(631g) Formation of Stable Nanocarriers by Tuning Pharmaceutically Active Ingredient Properties Via an in Situ Salt Precipitation

NanoCarriers (NCs) are a promising drug delivery route, which offer increased active pharmaceutical ingredient (API) circulation times and enhanced bioavailability.  When formed via rapid precipitation techniques such as flashnanoprecipitation, NCs have higher API loading than their post-loaded delivery counterparts. The aqueous solubility and crystallinity of the API affects NC formation and stability. Generally, hydrophobic materials (logP > 3.5) can be successfully formulated as NCs because sufficient supersaturation can be achieved for nucleation-dominated particle growth. With weakly hydrophobic API, however, the required supersaturation cannot be achieved resulting in low encapsulation efficiency or loss of particle size control. Additionally, with weakly hydrophobic and highly crystalline API, instabilities can occur due to redissolution and recrystallization of the drug compound.  To modify API properties for successful encapsulation into NCs, two common routes exist.
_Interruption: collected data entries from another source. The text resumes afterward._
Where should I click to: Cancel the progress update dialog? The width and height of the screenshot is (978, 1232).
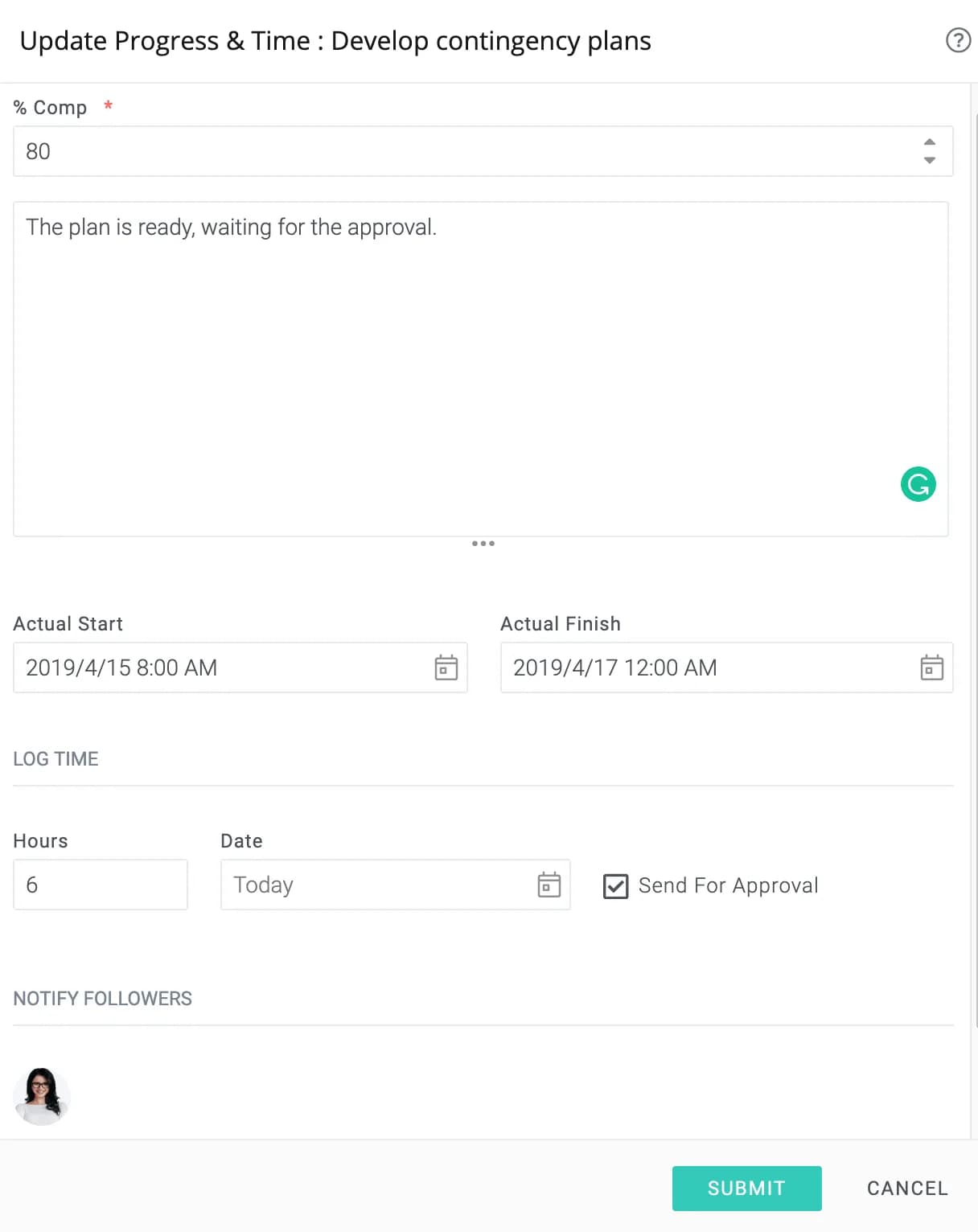(x=907, y=1188)
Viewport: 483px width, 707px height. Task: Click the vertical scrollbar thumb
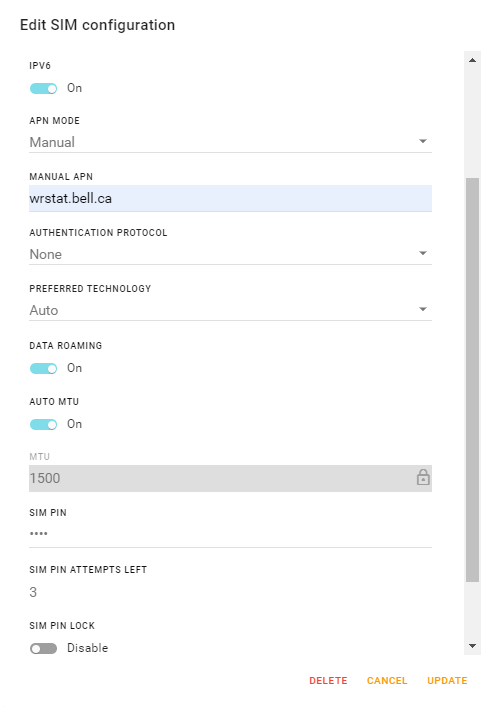click(472, 380)
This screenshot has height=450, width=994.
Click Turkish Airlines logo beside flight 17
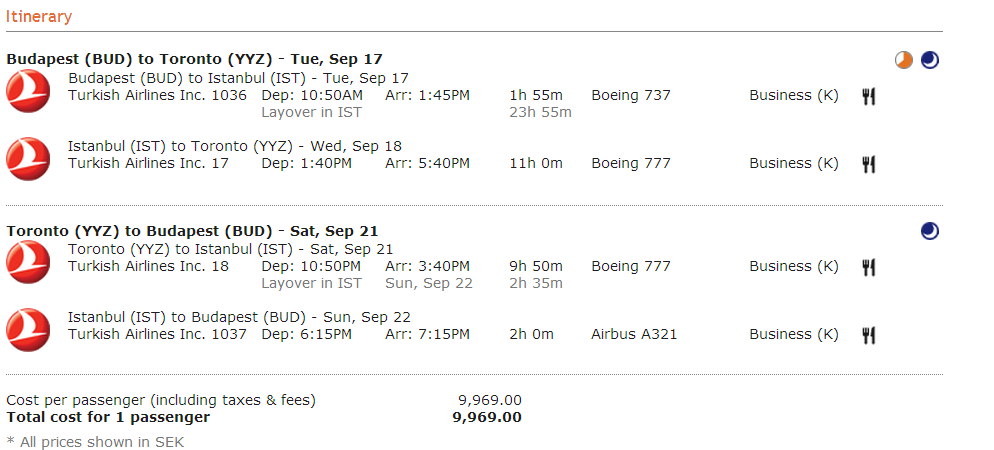click(28, 159)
The first is to modify the drug molecular structure by creating a prodrug. The prodrug is considered a new compound and must undergo FDA approval. The other is to create a salt of the drug, which does not create a new compound and thus circumvents the need for new FDA approval.  The salt technique has been used for the formation of bulk salts to improve dissolution behavior, but never to aid in the formation and stability of NCs. We demonstrate the successful ion pairing of APIs to hydrophobic counterions to enable NC formation by rapid precipitation. No additional preparation steps prior to the precipitation process are needed, as the hydrophobic salt is formed in situ during the NC self-assembly. The rules for successful nanocarrier formation are presented using three model APIs, cinnarizine, clozapine and α-lipoic acid. This technique expands the types of APIs that can be successfully encapsulated in NC form for drug delivery.